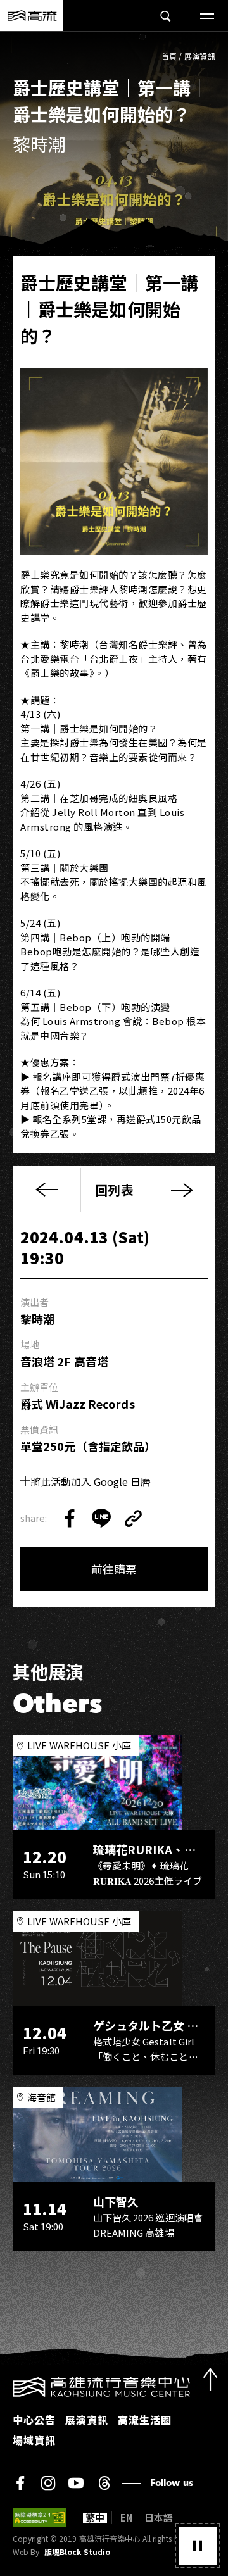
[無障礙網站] (39, 2517)
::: (4, 2384)
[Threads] (104, 2483)
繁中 (95, 2518)
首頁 (169, 56)
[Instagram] (48, 2483)
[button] (197, 2545)
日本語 (158, 2518)
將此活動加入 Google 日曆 (90, 1481)
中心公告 (34, 2419)
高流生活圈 (145, 2419)
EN (126, 2518)
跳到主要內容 (114, 45)
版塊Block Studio (77, 2552)
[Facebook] (20, 2483)
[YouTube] (76, 2483)
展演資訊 (199, 56)
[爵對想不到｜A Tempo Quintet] (181, 1190)
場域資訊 (34, 2439)
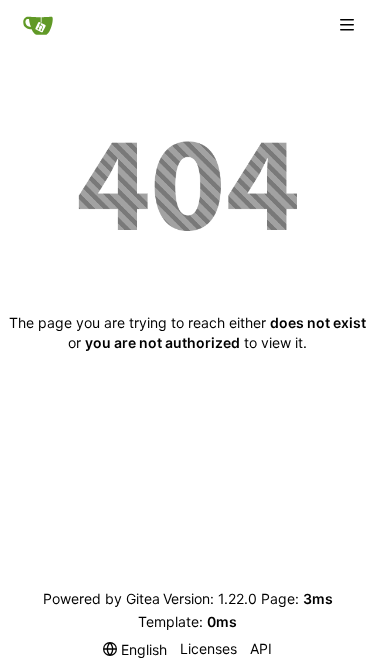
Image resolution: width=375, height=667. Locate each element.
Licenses (208, 648)
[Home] (38, 25)
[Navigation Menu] (347, 25)
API (261, 648)
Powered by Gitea (101, 598)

[TASK DESCRIPTION]:
The line containing "繁中 (95, 2518)" and every line after it, through the end of the data, are to be output exactly. Omit the pictures.

[COMPLETED TASK]:
繁中 (95, 2518)
首頁 (169, 56)
[Instagram] (48, 2483)
[button] (197, 2545)
日本語 (158, 2518)
將此活動加入 Google 日曆 (90, 1481)
中心公告 (34, 2419)
高流生活圈 (145, 2419)
EN (126, 2518)
跳到主要內容 (114, 45)
版塊Block Studio (77, 2552)
[Facebook] (20, 2483)
[YouTube] (76, 2483)
展演資訊 (199, 56)
[爵對想不到｜A Tempo Quintet] (181, 1190)
場域資訊 (34, 2439)
Image resolution: width=375, height=667. Locate each element.
Licenses (208, 648)
[Home] (38, 25)
[Navigation Menu] (347, 25)
API (261, 648)
Powered by Gitea (101, 598)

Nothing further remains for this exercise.